Ensuite, fin mai 2023, alors que le Traité international pour mettre fin à la pollution plastique faisait étape à Paris, nous nous sommes penchés, dans un nouveau rapport, sur ses enjeux scientifiques et technologiques. Plus récemment, en décembre 2024, à l’occasion de la dernière séquence de négociation du Traité, à Busan en Corée du Sud, j’ai constaté que si les sujets de la réduction de la production, ne faisaient pas consensus, en raison notamment des intérêts économiques, le sujet sur la santé suscitait moins de divergences. Ce fut l’occasion de demander à dix scientifiques, dix jours avant Busan, de dresser l’état des connaissances actualisées sur l’impact des plastiques sur la santé. De plus en plus de scientifiques alertent sur la présence des microplastiques dans le corps humain et la dangerosité de certaines substances associées aux plastiques.
Vous parlez de pollution macroplastique et de pollution micro et nano plastique, quelles sont leurs différents impacts ?
En effet, il y a la pollution plastique visible, c’est celle qui va se retrouver sur les plages, dans les rues, etc. Mais existe une pollution invisible et insidieuse, celle des micro et des nanoplastiques, avec des impacts qui sont loin d’être négligeables. Autant sur la biodiversité, ils sont assez bien documentés, c’est-à-dire que les chercheurs sont capables de montrer l’altération des grandes fonctions que sont l’alimentation, la mobilité, la prédation, la reproduction, induisant des impacts sur l’ensemble de la chaîne alimentaire. Autant sur la santé humaine, des incertitudes demeurent.
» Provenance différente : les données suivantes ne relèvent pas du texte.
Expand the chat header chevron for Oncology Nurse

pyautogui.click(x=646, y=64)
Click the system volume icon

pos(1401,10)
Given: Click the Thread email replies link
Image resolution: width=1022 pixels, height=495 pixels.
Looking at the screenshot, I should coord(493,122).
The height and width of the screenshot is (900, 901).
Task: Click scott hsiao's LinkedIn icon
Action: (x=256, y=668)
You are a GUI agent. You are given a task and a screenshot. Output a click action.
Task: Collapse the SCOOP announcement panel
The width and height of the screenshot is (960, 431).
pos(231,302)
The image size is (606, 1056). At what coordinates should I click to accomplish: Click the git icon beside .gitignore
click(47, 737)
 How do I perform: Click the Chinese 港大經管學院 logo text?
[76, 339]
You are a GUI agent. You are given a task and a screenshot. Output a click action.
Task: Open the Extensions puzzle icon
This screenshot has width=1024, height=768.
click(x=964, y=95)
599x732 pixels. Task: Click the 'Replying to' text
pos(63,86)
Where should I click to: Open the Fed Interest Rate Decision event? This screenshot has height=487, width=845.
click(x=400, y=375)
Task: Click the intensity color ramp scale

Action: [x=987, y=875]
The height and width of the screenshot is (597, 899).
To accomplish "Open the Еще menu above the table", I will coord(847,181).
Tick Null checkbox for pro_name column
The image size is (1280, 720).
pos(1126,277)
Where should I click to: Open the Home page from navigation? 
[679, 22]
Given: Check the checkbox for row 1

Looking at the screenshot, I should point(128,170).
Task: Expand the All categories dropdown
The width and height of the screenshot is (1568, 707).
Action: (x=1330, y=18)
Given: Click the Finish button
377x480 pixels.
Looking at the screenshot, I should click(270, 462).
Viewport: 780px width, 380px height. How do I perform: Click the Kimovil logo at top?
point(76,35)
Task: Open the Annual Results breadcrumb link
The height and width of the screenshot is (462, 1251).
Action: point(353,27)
Il y a deux dimensions impactantes : la dimension des particules, physique, faites de petites particules, de petits grains très fins, voire invisibles et l’autre dimension, chimique, qui est totalement différente.
Quelles sont les arguments des scientifiques sur la pollution par les particules ?
Des lacunes méthodologiques persistent parce que nous sommes en face de particules qui ont des tailles différentes, parfois difficiles à détecter et en plus avec des formes diverses. Cela peut être des fibres, aux multiples aspects géométriques et des différents polymères. Vous imaginez qu’avec ces trois paramètres-là, il n’y a pas une méthode unique et universelle pour aller les rechercher, les identifier et les quantifier.Ensuite, il est difficile d’évaluer la quantité qu’un individu ingère par jour.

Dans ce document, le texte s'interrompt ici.